Desde la cima descendimos hasta la pista del cortafuegos. Un cercano collado nos llevó ante una alambrada, que cruzamos para luego ascender un corto trecho hasta la siguiente eminencia, la Peña de la Genciana, desconocida cima de 1.801 metros formada por dos amontonamientos de rocas, en las que nos hicimos algunas fotos a contraluz.

Desde allí, descendimos al collado que domina la Boca de los Hoyos, cuna del arroyo del Sardinero y por donde pasa la cómoda pista que enlaza los puertos de La Morcuera y Canencia.
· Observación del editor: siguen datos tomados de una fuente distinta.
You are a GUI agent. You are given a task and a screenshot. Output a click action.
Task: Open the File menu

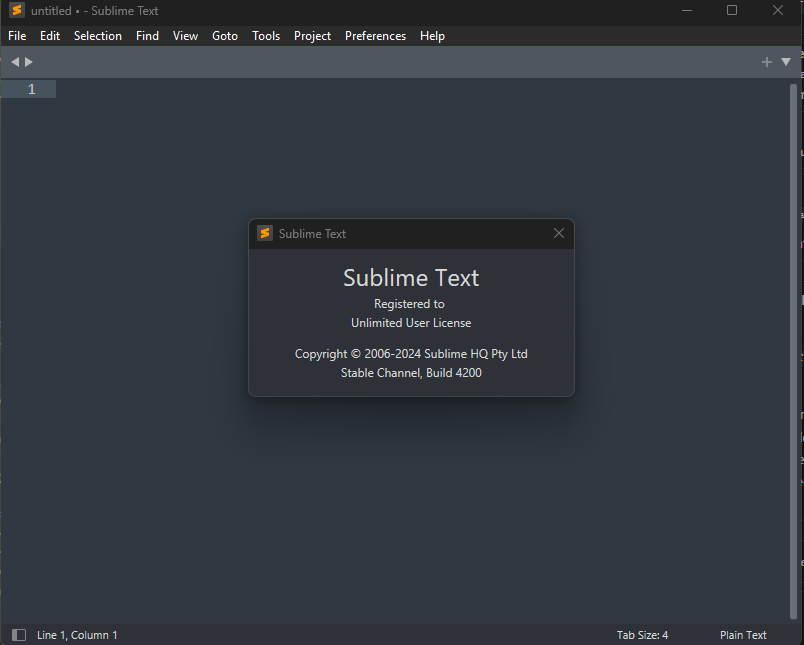coord(17,36)
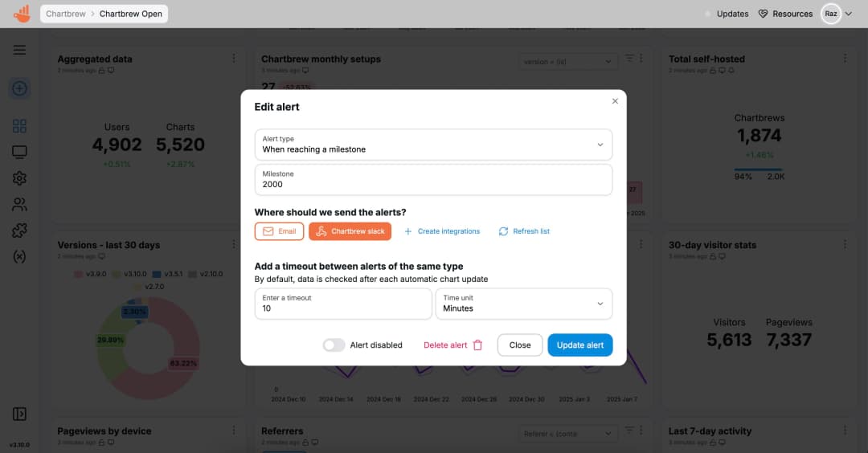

Pero como estábamos con ganas de más, en lugar de seguirla, continuamos cresteando.

Antes de un kilómetro, en dirección noreste, habíamos ascendido casi sin darnos cuenta a La Perdiguera (1.764m), que no hay que confundir con su homónima cumbre.

Desde su imperceptible cumbre disfrutamos de sus amplias vistas del valle, destacando el embalse de Pedrezuela y el majestuoso Cerro de San Pedro en el horizonte, amén de vistas al Mondalindo con Bustaviejo a sus faldas.

Con el pinar a nuestra izquierda, descendimos a la Pradera de Navalpino, cubierta de azafrán silvestre, más conocidas por quitameriendas, por aparecer en otoño, cuando los días son más cortos.

Cruzamos la pradera y siguiendo una senda, con cierto desnivel, descendimos al encuentro de la pista del GR-10.1, poco antes de dar con la fuente de la Raja y alcanzar el punto del inicio en el Puerto de Canencia, origen y final de esta bonita ruta, no muy exigente pero que nos regaló unas preciosas vistas, haciéndola merecedora de 4 estrellas.